## Problem: Random samples for a finite  population of bitstrings

Given a number of bits, write the `get_sample` function to return a list `n` of random samples from a finite probability mass function defined by a dictionary with keys defined by a specified number of bits. For example, given `3` bits, we have the following dictionary that defines the probability of each of the keys,

    ['000', '001', '010', '011', '100', '101', '110', '111']

The values of the dictionary correspond of the probability of drawing any one of these. For example, if all of these were equally likely, then here is the corresponding dictionary `p`,

    p={'000': 0.125,
     '001': 0.125,
     '010': 0.125,
     '011': 0.125,
     '100': 0.125,
     '101': 0.125,
     '110': 0.125,
     '111': 0.125}
 
 
 Your `get_sample` function should return something like the following,
 
     >>> get_sample(nbits=3,prob=p,n=4)
     ['101', '000', '001', '100']
 
**Hint**: Validate your inputs thoroughly. 

In [218]:
def get_sample(nbits=3,prob=None,n=1):
    '''
    Generate random samples for a finite population of bitstrings
    Args:
        nbits,prob,n
    Type:
        int,dict,int
    Return:
        sample list
    Type:
        list
    
    '''
    from collections import Iterable
    import numpy as np
    assert isinstance(nbits,int),'nbits is not a integer'
    assert isinstance(prob,dict),'prob is not a dictionary'
    assert isinstance(n,int),'n is not a integer'
    assert nbits > 0,'nbits is less than zero'
    assert len(prob) > 0,'lenth of prob is less than zero'
    assert len(prob)<=2**nbits
    assert n > 0,'zero is less zero'
    sumOfProb = 0
    for bits,probability in prob.items():
        assert len(bits) == nbits,'bits not matched up'
    for key in prob:
        if len(prob) == 1:
            assert isinstance(prob[key],int) or isinstance(prob[key],float)
        else:
            assert isinstance(prob[key],float)
        sumOfProb+=prob[key] 
    assert sumOfProb == 1,'the sum of the probility is not 1'
    
    
#     list1 = []
#     list2 = []
#     for bits,probability in prob.items():
#         list1.append(bits)
#     for i in range(n):
#         list2.append(list1[i])
#     return list2
#     binary=[]
#     for i in range(2**nbits):
#         binary = bin(i)[2:].zfill(nbits) #binary
#     prob_key=[]
#     prob_val=[]
#     prob_ind=[]
    key = list(prob.keys())
    probility = list(prob.values())
    return (list(np.random.choice(key,n,probility)))



In [219]:
p={'000': 0.125,
 '001': 0.125,
 '010': 0.125,
 '011': 0.125,
 '100': 0.125,
 '101': 0.125,
 '110': 0.125,
 '111': 0.125}
print(get_sample(3,p,4))
print(get_sample(nbits=2,prob={'00':1/4,'01':1/4,'10':1/4,'11':1/4},n=20))

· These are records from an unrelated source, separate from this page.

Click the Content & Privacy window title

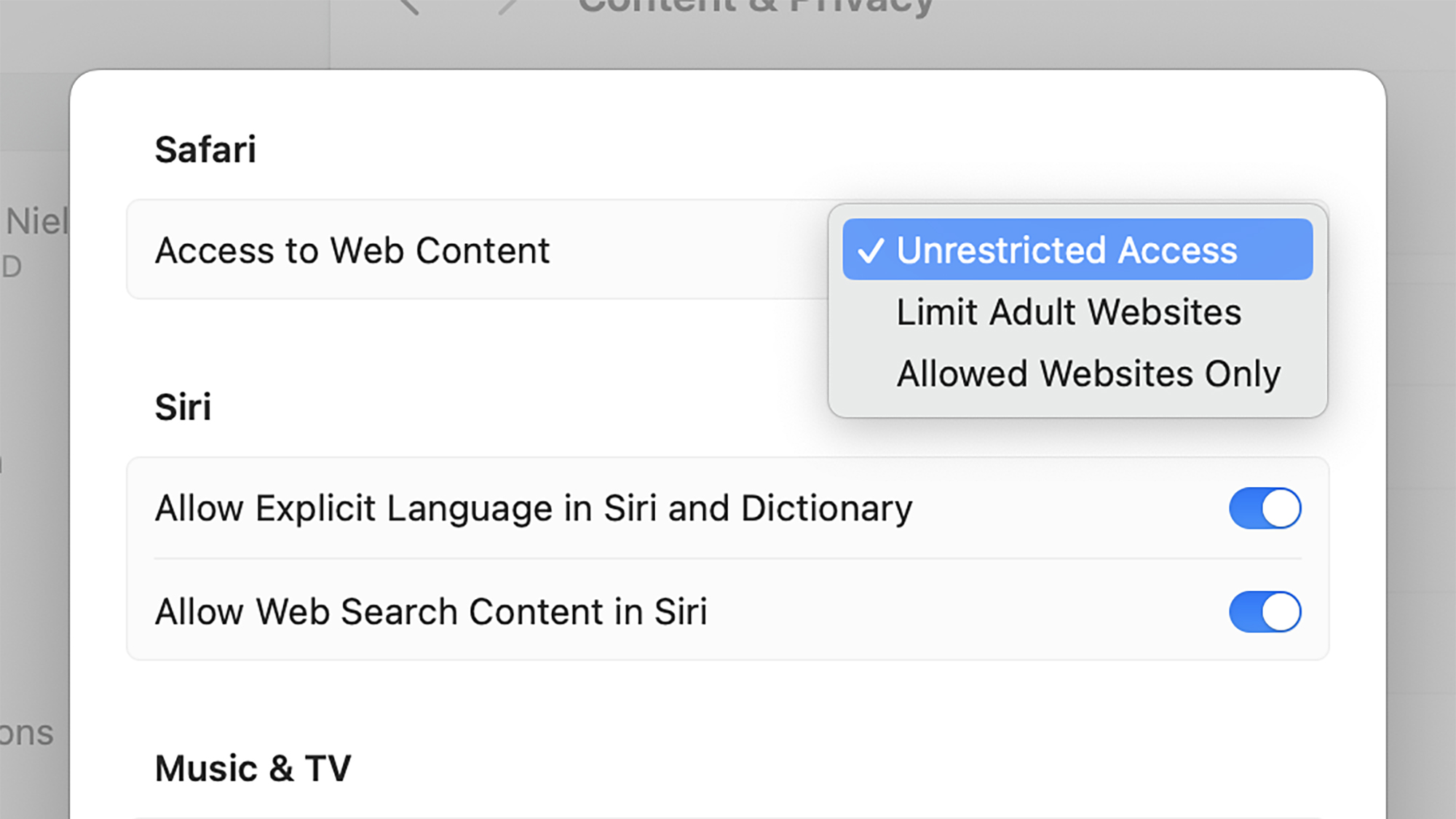[755, 7]
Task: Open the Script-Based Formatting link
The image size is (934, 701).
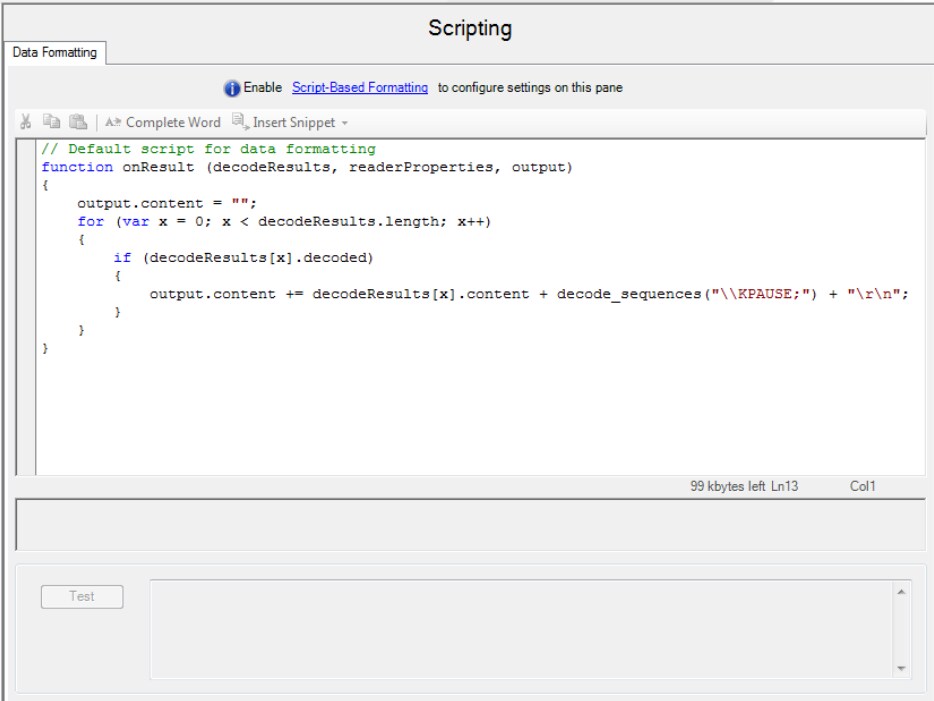Action: (x=359, y=88)
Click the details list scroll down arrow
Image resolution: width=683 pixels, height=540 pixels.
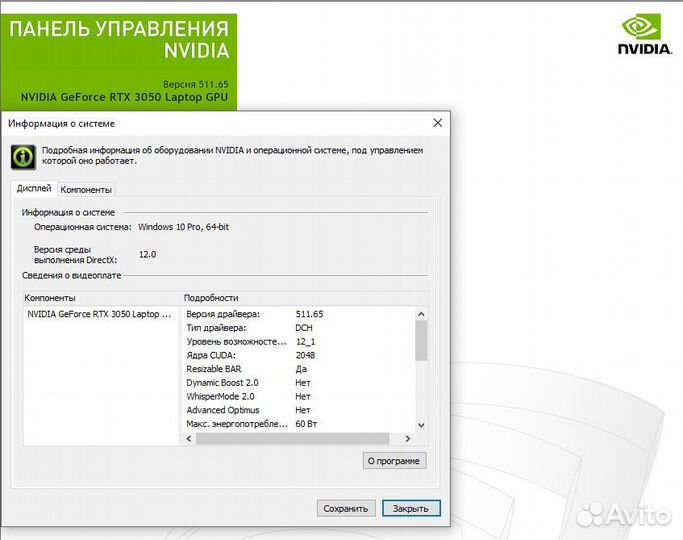coord(421,425)
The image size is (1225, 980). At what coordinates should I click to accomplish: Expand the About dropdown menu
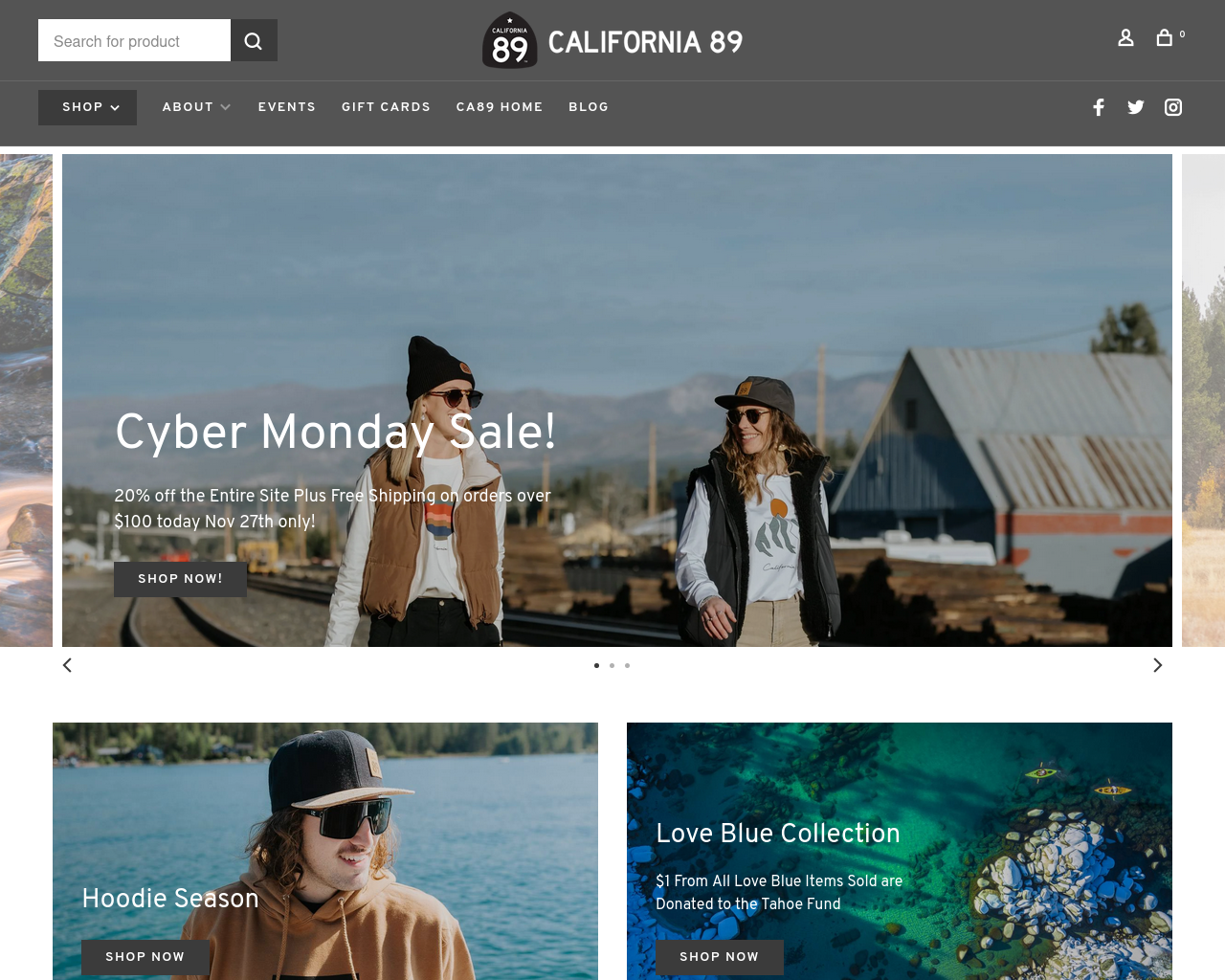[196, 107]
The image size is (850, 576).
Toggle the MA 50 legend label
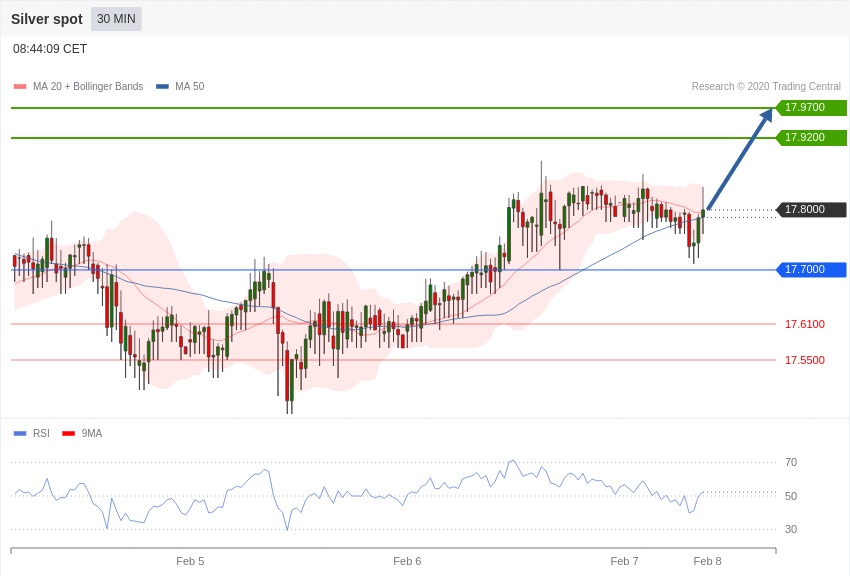point(189,87)
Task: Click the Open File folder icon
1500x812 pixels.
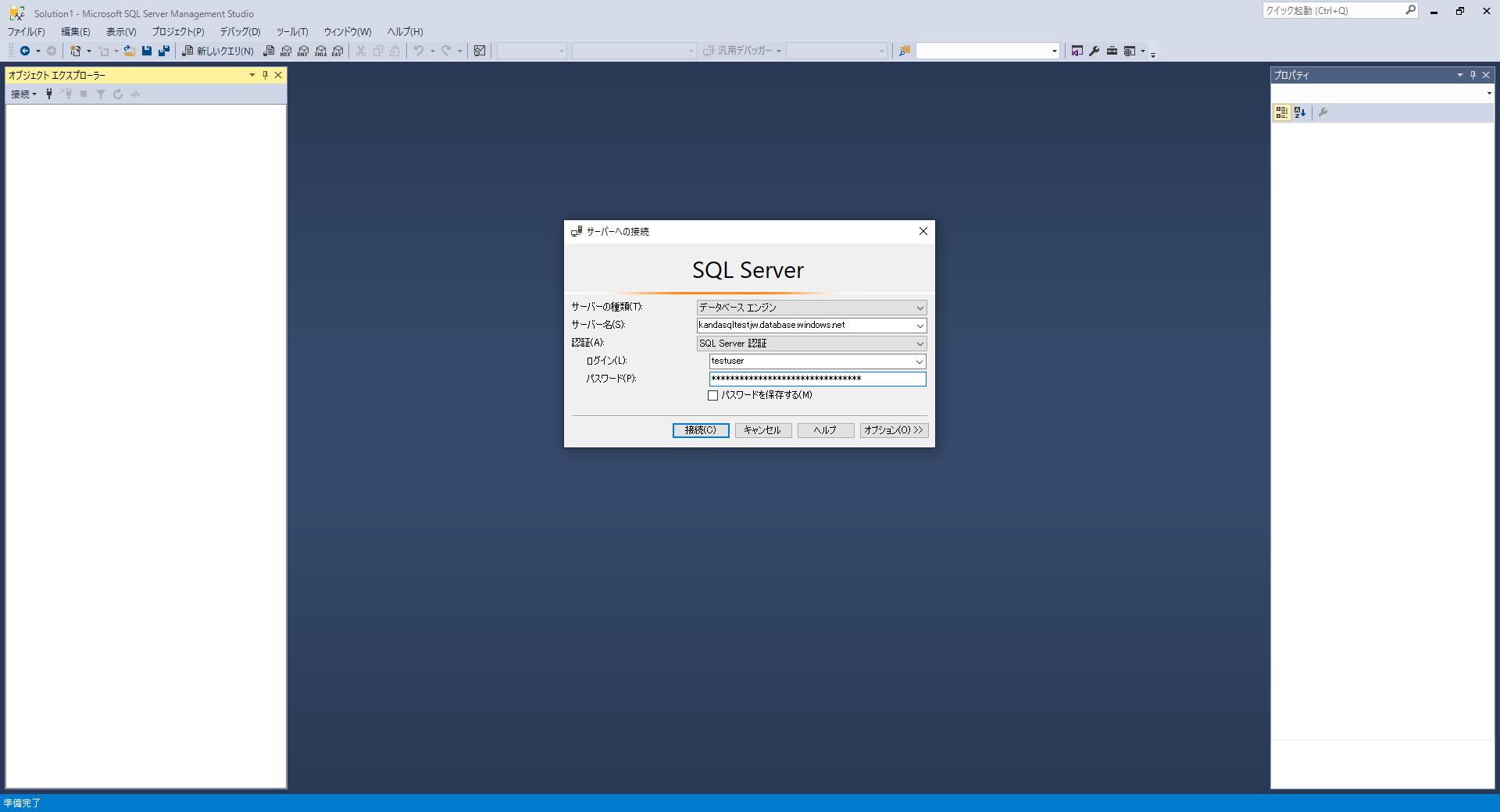Action: pos(130,51)
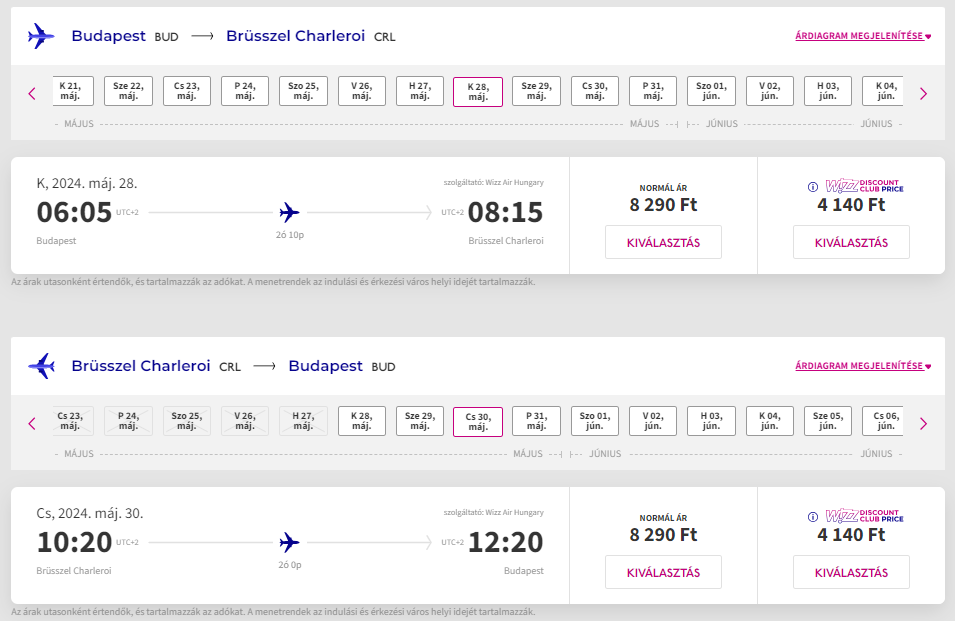Choose outbound Wizz Discount Club 4 140 Ft Kiválasztás
Image resolution: width=955 pixels, height=621 pixels.
tap(851, 242)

['001', '011', '111', '100']
['00', '01', '11', '00', '10', '10', '00', '01', '00', '11', '10', '10', '01', '10', '01', '10', '01', '11', '10', '10']


## Map bitstrings 

Write a function `map_bitstring` that takes a list of bitstrings (i.e., `0101`) and maps each bitstring to `0` if the number of `0`s in the bitstring strictly exceeds the number of `1`s. Otherwise, map that bitstring to `1`. The output of your function is a dictionary of the so-described key-value pairs.

Here is an example:

    >>> x= ['100', '100', '110', '010', '111', '000', '110', '010', '011', '000']
    >>> map_bitstring(x)
    {'100': 0, '110': 1, '010': 0, '111': 1, '000': 0, '011': 1}


In [220]:
def map_bitstring(instrings):
    '''
    Takes a list of bitstrings and maps each bitstring to 0 if the number of 0s in the bitstring strictly exceeds the number of 1s. 
    Otherwise, map that bitstring to 1. 
    Args:
        instrings
    Type:
        list
    Return:
        newDict
    Type:
        dict
    
    '''
    assert isinstance(instrings,list),'input is not a list'
    for string in instrings:
        numOfbit = len(string)
    for string in instrings:
        assert numOfbit == len(string),'input list is not valid'
    for element in instrings:
        assert isinstance(element,str),'element in input list is not a string'
        assert len(element) > 0,'the length of the element of input list is less zero'
        assert len(element) == len(instrings[0]),'the length of the element is not matched up'
        for i in range(len(element)):
            assert (element[i] == '1') or (element[i] == '0'),'the element is not binary input'
             
    
    
    newDict = dict()
    for string in instrings:
        numOfZeros = 0
        numOfOnes = 0
        for i in range(numOfbit):
            if string[i] == '1':
                numOfOnes = numOfOnes + 1
            elif string[i] == '0':
                numOfZeros = numOfZeros + 1        
        if string not in newDict:
            if numOfZeros > numOfOnes:
                newDict[string] = 0
            elif numOfZeros <= numOfOnes:
                newDict[string] = 1
                
    
    return newDict
    

In [221]:
x= ['100', '100', '110', '010', '111', '000', '110', '010', '011', '000']
map_bitstring(x)

{'000': 0, '010': 0, '011': 1, '100': 0, '110': 1, '111': 1}

## Gather by values 

Now that you have `get_sample` working, generate `n` samples and tally the number of times an existing key is repeated. Generate a new dictionary with bitstrings as keys and with values as lists that contain the corresponding mapped values from `map_bitstring`. Here is an example for  `n=20`,

    >>> x=get_sample(nbits=2,prob={'00':1/4,'01':1/4,'10':1/4,'11':1/4},n=20)
    >>> print(x)
    ['10', '11', '01', '00', '10', '00', '00', '11', '10', '00', '00', '01', '01', '11', '10', '00', '11', '10', '11', '11']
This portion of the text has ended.